- GOAL OF THE EXERCISE
Return each line below holding the string "color".

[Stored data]
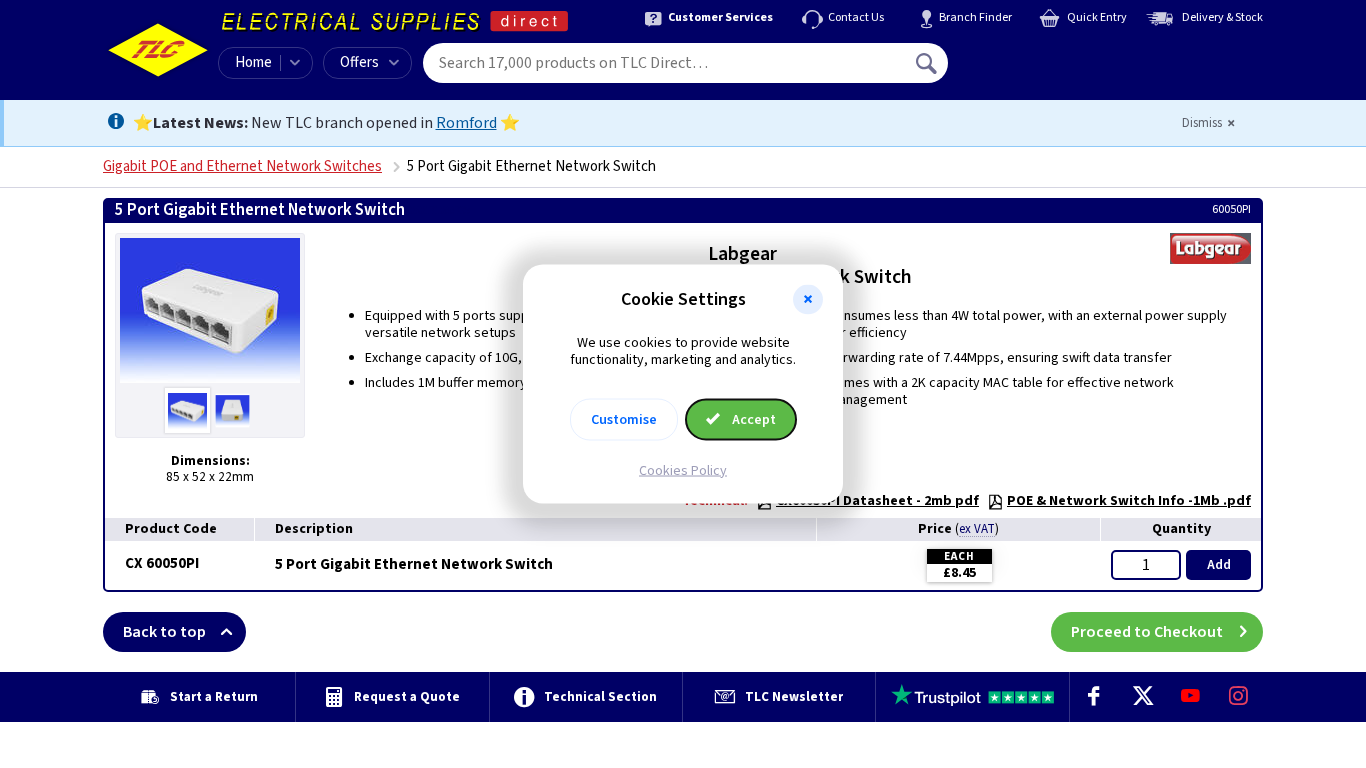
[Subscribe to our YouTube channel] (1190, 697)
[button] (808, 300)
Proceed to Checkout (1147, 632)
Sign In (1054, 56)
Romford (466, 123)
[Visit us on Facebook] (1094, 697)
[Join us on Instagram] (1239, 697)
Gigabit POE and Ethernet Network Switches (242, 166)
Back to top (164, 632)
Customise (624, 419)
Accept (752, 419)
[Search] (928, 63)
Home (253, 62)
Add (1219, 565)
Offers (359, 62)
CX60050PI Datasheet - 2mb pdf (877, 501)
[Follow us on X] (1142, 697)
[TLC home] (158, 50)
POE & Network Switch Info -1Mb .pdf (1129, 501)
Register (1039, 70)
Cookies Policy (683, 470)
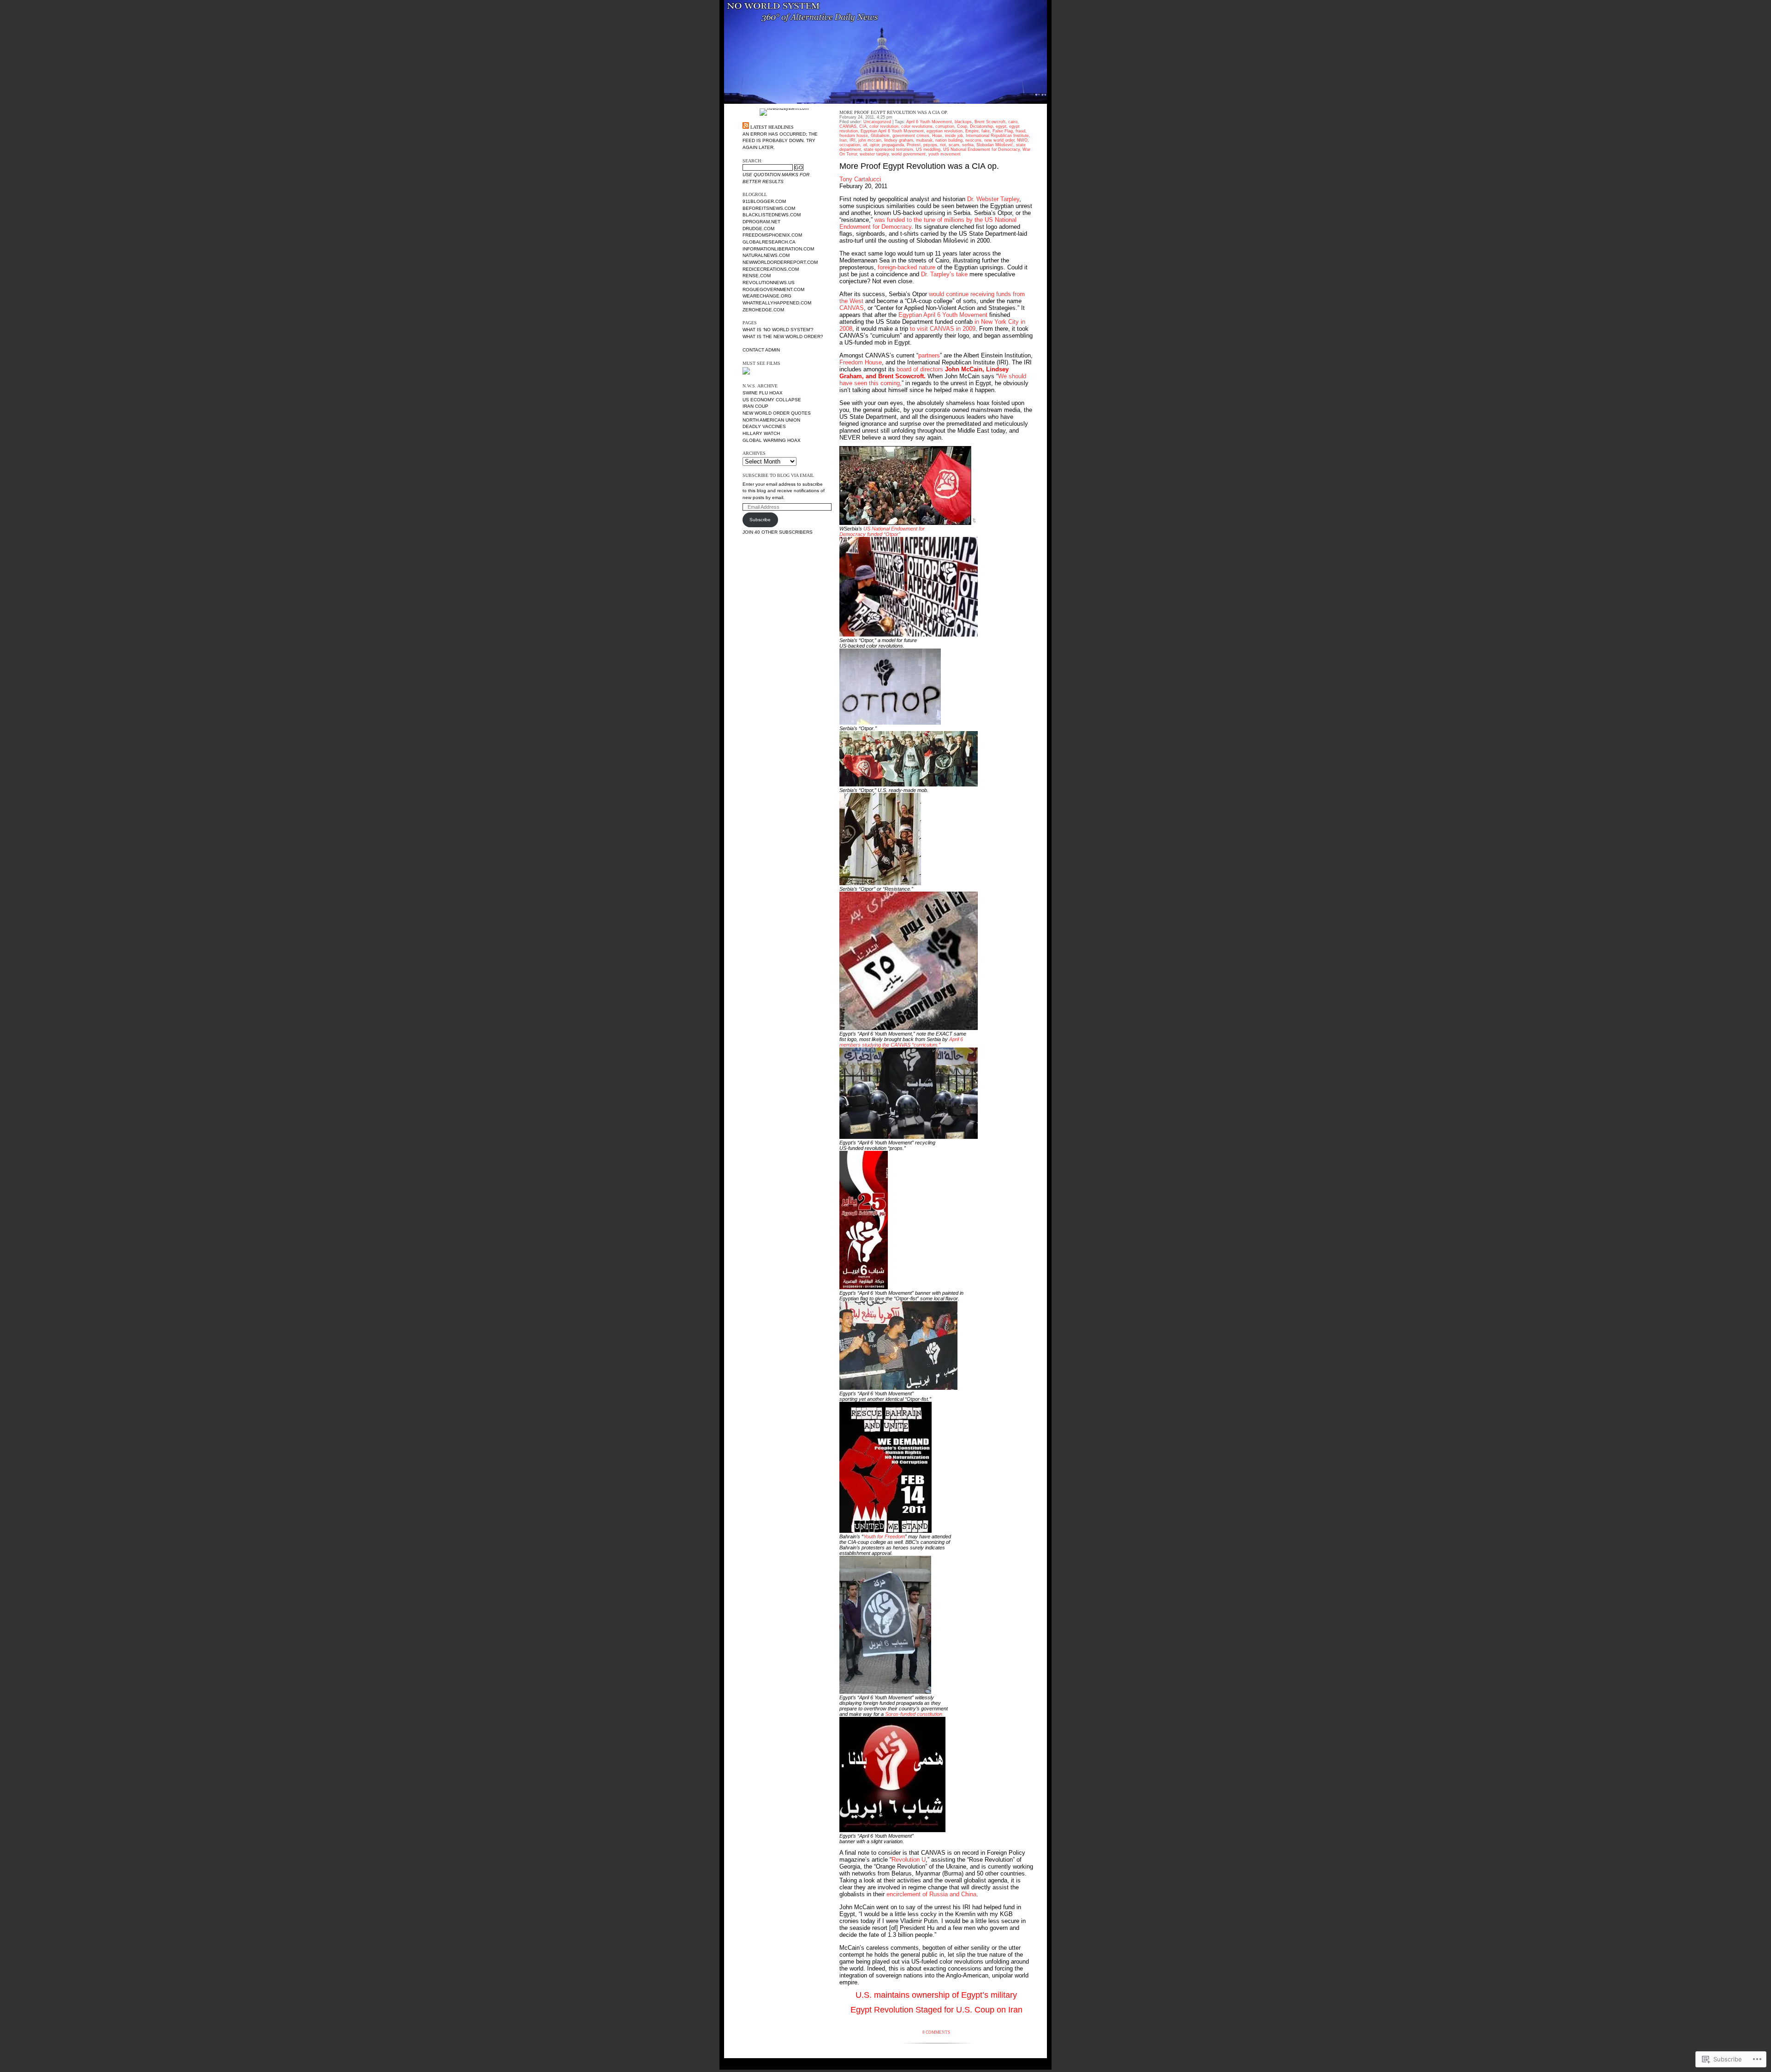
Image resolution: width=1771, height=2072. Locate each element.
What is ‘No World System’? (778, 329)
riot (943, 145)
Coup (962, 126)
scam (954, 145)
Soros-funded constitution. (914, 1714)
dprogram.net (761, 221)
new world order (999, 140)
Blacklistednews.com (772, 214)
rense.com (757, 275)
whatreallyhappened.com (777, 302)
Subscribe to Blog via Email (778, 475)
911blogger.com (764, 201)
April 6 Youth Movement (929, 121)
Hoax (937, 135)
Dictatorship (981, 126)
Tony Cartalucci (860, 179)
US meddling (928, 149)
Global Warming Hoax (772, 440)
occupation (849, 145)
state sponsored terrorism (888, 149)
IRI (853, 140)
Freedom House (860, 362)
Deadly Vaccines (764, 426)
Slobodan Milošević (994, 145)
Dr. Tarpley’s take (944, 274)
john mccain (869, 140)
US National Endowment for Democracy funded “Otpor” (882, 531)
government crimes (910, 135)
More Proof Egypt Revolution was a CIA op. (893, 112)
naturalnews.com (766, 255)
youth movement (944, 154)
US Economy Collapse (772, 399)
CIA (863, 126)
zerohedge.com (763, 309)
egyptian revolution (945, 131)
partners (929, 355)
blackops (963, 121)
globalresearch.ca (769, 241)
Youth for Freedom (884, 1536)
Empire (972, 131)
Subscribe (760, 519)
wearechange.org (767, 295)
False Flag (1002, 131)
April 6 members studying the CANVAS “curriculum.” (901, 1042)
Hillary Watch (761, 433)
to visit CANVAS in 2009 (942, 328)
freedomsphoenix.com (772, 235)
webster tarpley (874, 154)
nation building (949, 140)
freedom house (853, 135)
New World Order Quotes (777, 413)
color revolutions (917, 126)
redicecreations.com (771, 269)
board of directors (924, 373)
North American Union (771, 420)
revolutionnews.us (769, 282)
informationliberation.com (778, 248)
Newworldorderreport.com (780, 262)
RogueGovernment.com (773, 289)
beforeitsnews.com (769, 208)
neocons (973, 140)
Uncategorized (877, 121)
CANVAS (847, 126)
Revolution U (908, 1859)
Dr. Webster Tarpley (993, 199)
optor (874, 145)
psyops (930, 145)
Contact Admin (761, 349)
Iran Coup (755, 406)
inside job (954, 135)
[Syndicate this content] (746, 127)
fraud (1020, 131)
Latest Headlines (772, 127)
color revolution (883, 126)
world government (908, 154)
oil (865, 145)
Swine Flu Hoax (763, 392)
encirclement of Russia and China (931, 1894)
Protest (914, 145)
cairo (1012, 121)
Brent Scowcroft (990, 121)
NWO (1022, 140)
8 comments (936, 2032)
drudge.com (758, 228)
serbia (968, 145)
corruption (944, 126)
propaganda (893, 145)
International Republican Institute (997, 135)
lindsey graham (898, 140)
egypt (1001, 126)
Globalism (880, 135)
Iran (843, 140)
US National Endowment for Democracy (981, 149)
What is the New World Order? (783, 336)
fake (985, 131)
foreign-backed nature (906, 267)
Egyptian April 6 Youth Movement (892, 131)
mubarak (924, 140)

- TASK SOLUTION
color revolutions (917, 126)
color revolution (883, 126)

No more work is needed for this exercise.